Provided records –
┄┄┄┄┄┄┄┄┄┄┄┄┄┄┄┄┄┄┄┄

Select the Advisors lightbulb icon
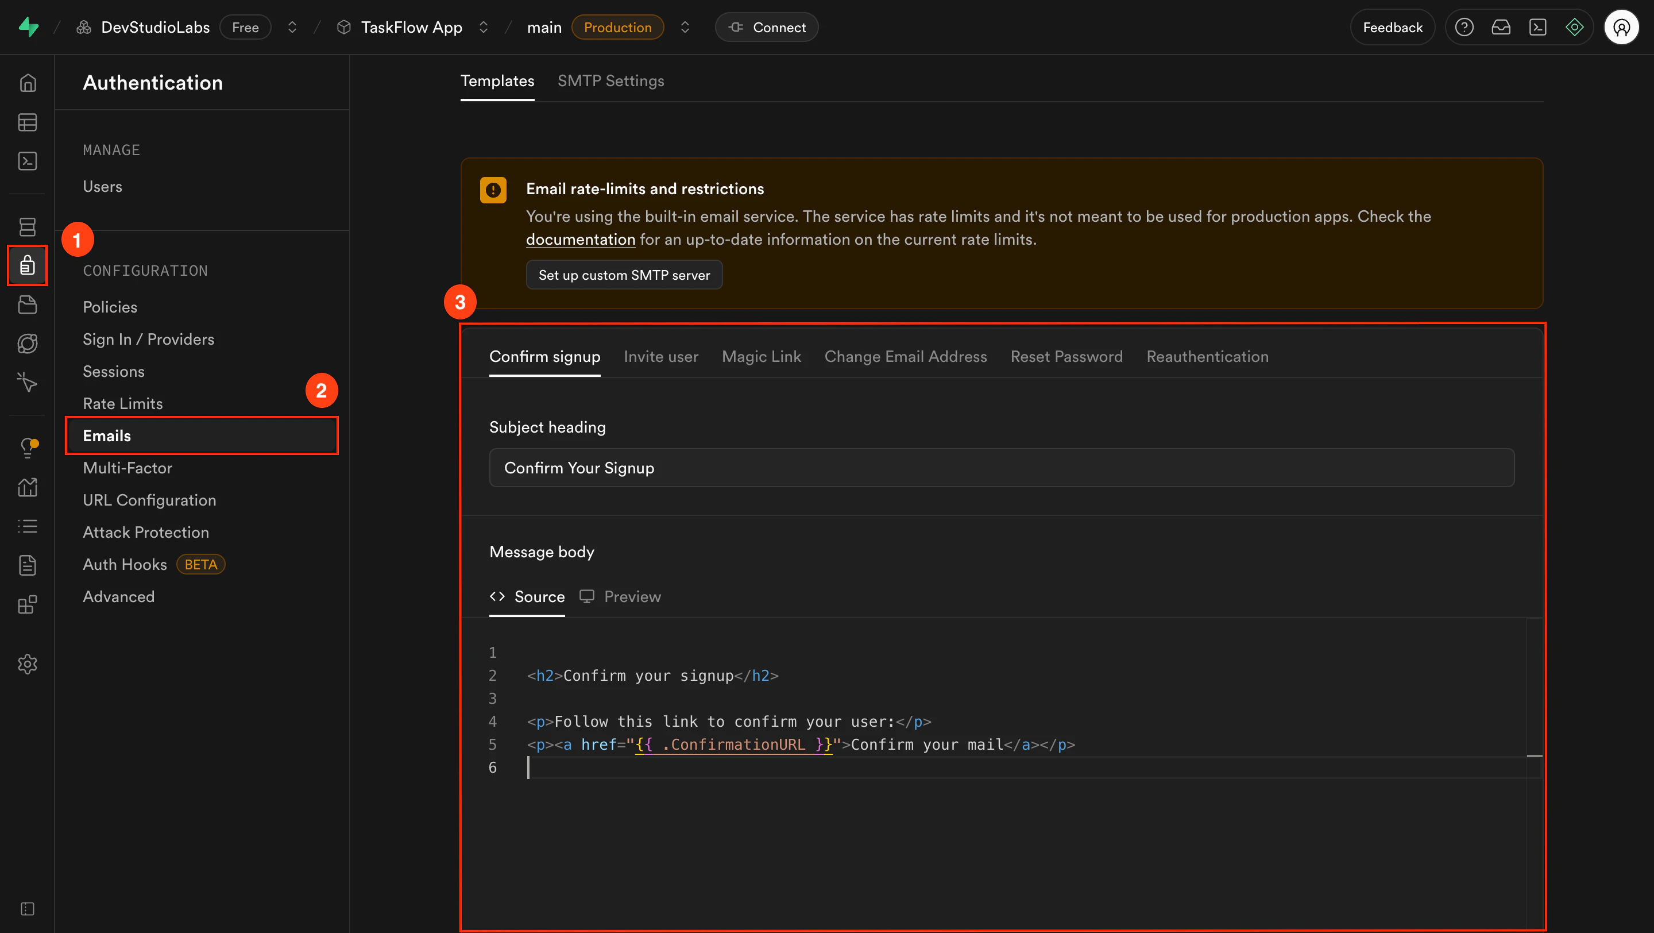This screenshot has height=933, width=1654. 28,448
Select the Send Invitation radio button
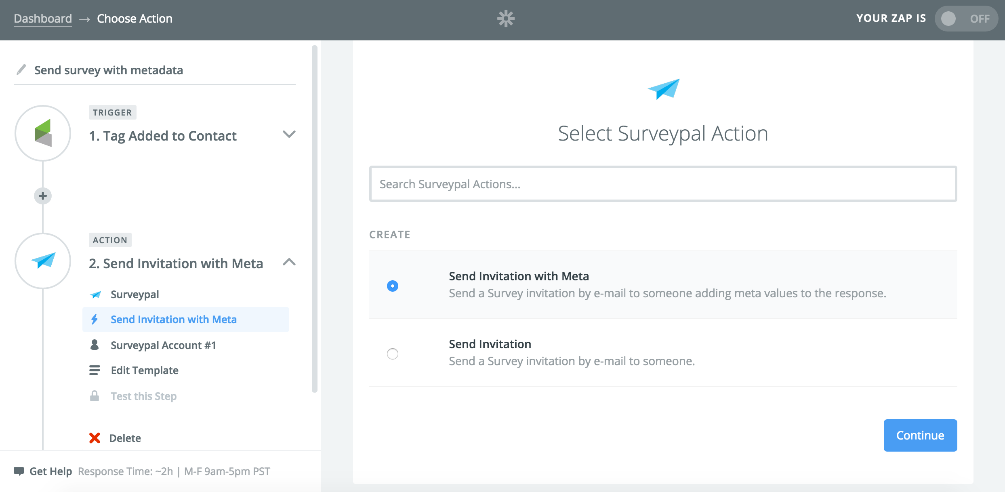 [392, 354]
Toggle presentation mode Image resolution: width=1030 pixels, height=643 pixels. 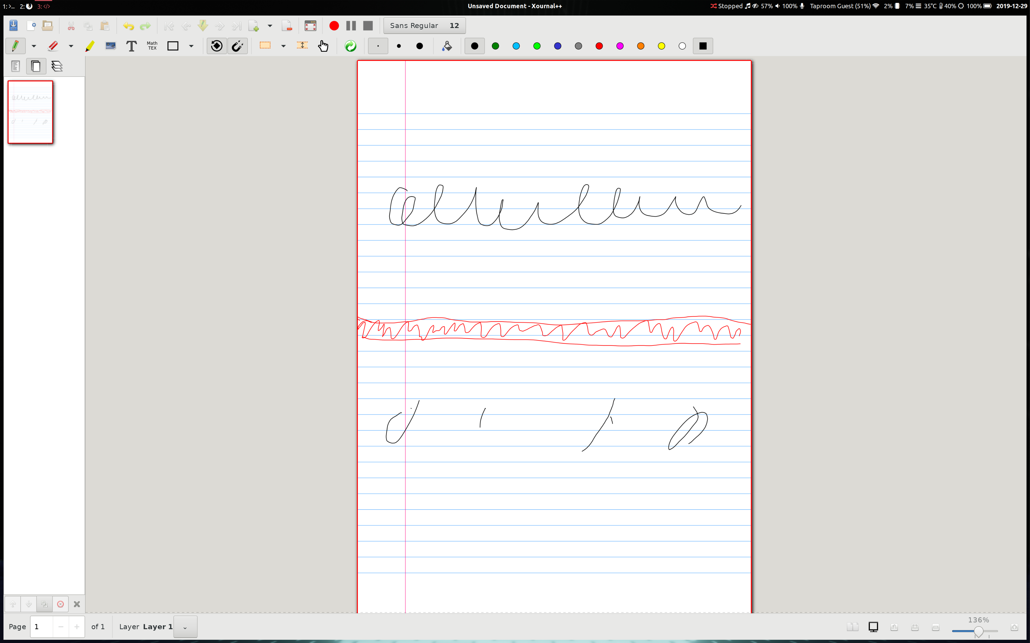(873, 627)
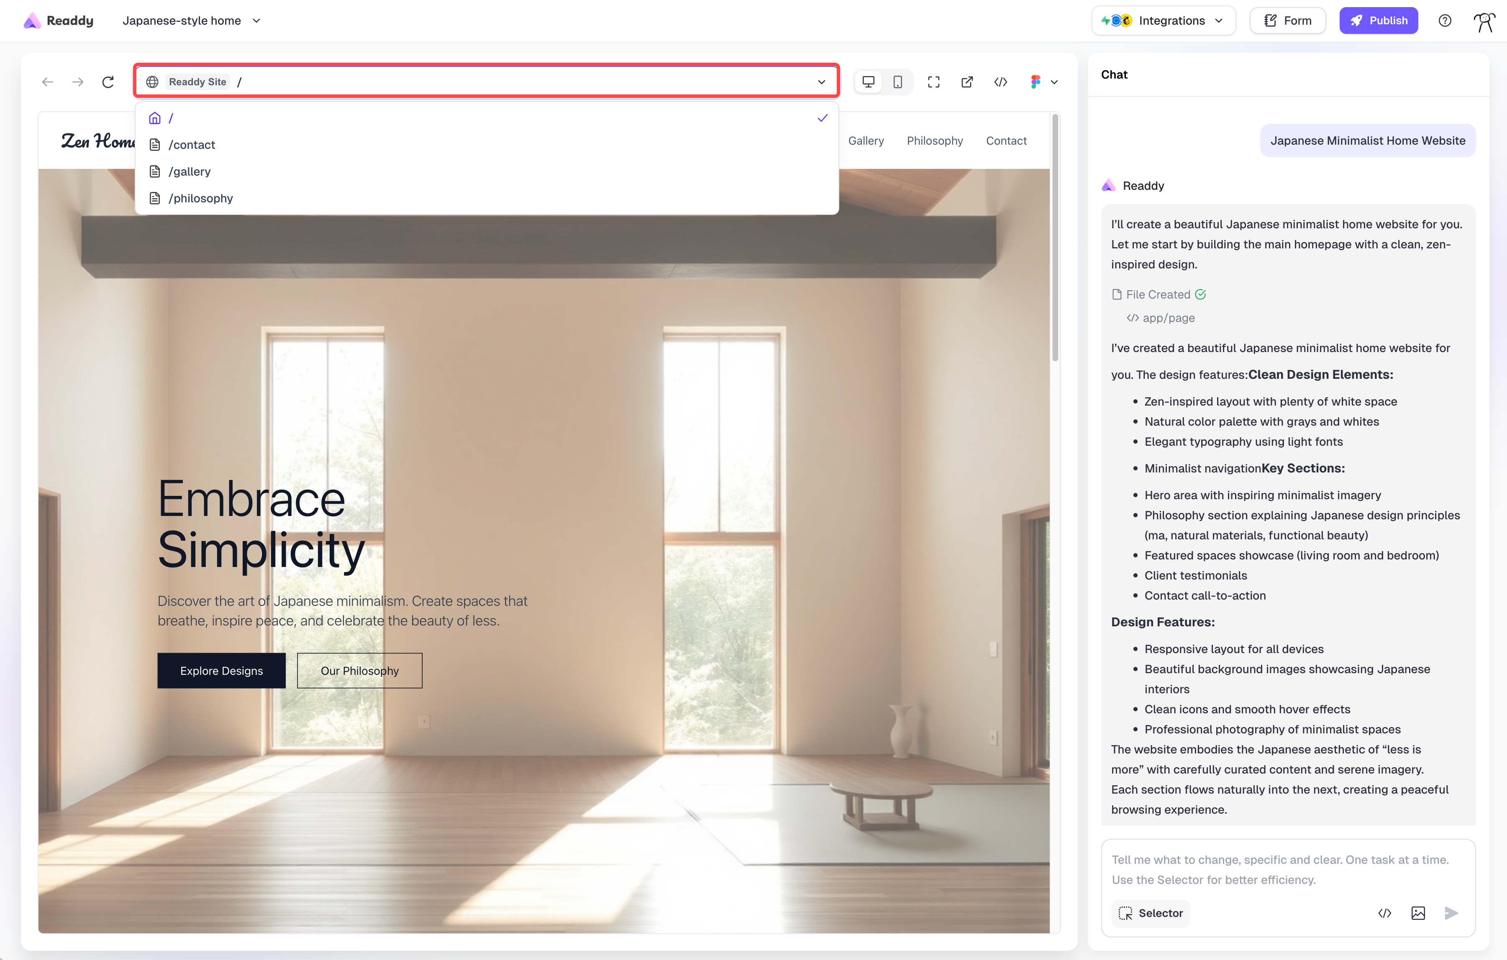1507x960 pixels.
Task: Enter fullscreen preview mode
Action: [x=933, y=82]
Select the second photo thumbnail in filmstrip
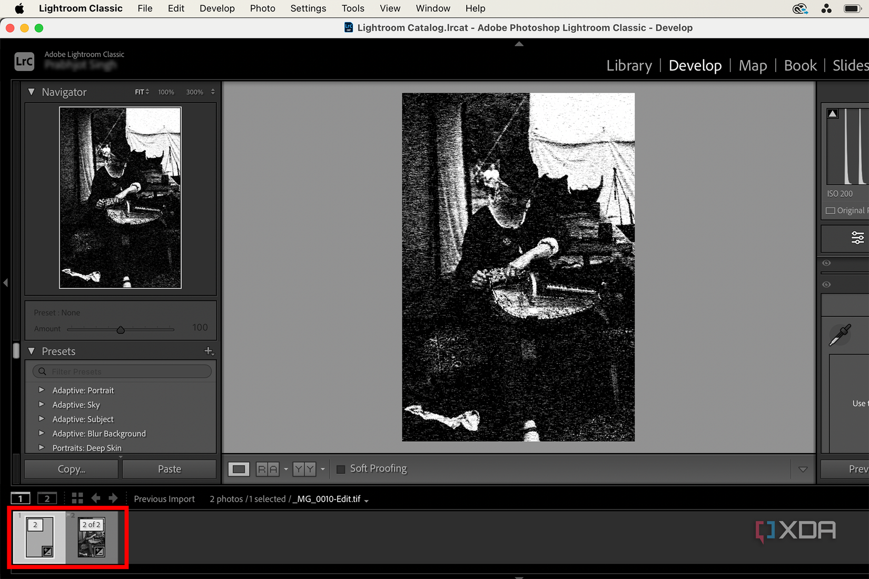Image resolution: width=869 pixels, height=579 pixels. click(x=92, y=537)
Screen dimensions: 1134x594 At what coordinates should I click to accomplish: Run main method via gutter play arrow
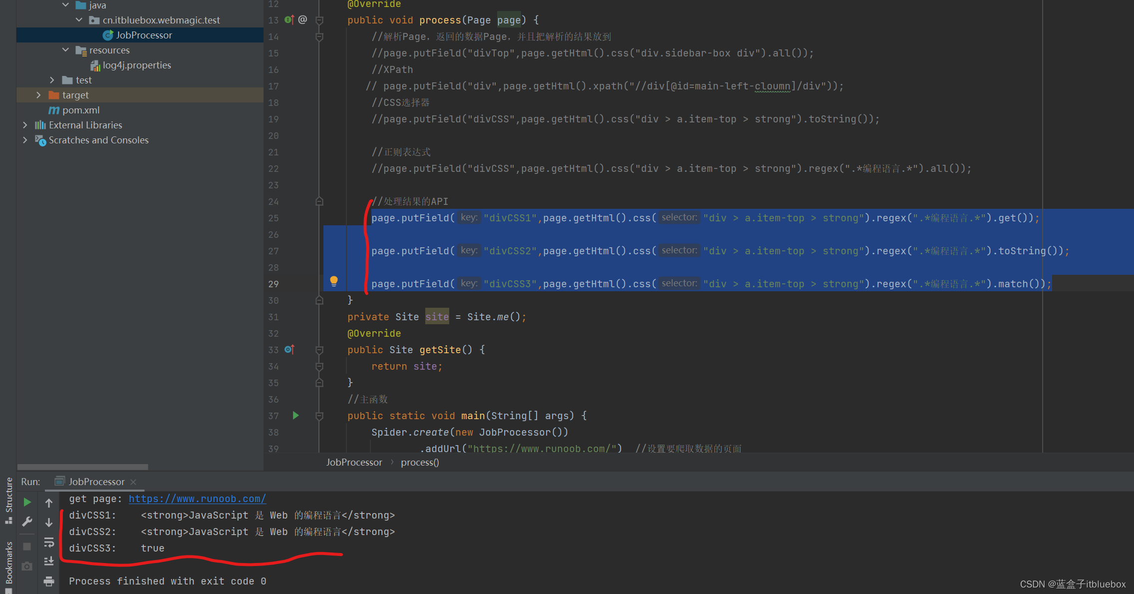point(295,416)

┄┄┄┄┄┄┄┄┄┄┄┄┄┄┄┄┄┄┄┄

Task – Your output must consist only of the lines from the line with "Screen dimensions: 1134x594" through the final line of the data, both included, reproduced exactly and free of pictures.

Completed task –
Screen dimensions: 1134x594 At what coordinates should I click to accomplish: Run main method via gutter play arrow
point(295,416)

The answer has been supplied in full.